Tuesday, May 27, 2008

sphinx charset_table with unicode character folding

In a project at work I needed to have sphinx treat accented characters and their unaccented versions the same, eg: é is equivalent to e, etc. I took this list I found on the sphinx wiki and transformed it into a sphinx friendly charset_table.

Now when I do a search for the string "Héctor Lavoe" it matches the string "Hector Lavoe". Awesome!

Edit: fixed missing "
é" in first sentence.

7 comments:

Jökull said...

Thank you. Just made my day.

datadevil said...

thanks, I tried the same but somehow I couldn't get the format right, dunno why, but copy pasting it from your example works fine..probably an afternoon thing but still helpful!

MrBrown said...

Works like a charm, made my day too. Thanks for the tips!

geek said...

Thanks for this. But what about searching with punctuation? Currently I am trying to search for: aaa (bbb)

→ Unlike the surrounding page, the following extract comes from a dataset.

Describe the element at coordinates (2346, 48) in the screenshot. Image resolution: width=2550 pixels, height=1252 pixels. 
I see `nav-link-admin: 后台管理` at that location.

.. and it doesn't match with anything. It should.

Do I need to add quotes, brackets etc to the charset_table or ignore_words?

Jake said...

How would this scale with very large systems? Do you think it would cause significant delays in fetching?

Anonymous said...

Thanks a lot ... I was just using sphinx in a metalanguage site [chinese, armenian , japanese..] ..got nut until I find this nice resource... thanks a lot ..

Anonymous said...

hi!
could you please repost your charset_table? (link in post is broken)
thanks!